• [AIM OF THE EXERCISE]
Across the listing below, count the lines holding "screenshot". State the number and nothing more.

• [DATASET RECORDS]
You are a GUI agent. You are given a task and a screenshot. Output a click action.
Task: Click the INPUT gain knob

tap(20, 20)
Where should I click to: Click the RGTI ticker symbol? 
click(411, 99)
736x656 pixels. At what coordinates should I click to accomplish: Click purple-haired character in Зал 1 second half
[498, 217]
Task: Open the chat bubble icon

* * *

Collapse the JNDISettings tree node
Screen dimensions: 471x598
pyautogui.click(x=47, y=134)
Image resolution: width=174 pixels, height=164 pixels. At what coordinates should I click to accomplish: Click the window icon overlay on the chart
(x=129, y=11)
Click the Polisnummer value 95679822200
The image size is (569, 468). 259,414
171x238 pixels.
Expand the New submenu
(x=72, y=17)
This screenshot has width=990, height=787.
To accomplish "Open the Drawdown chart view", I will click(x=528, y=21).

• [WRITTEN SOLUTION]
2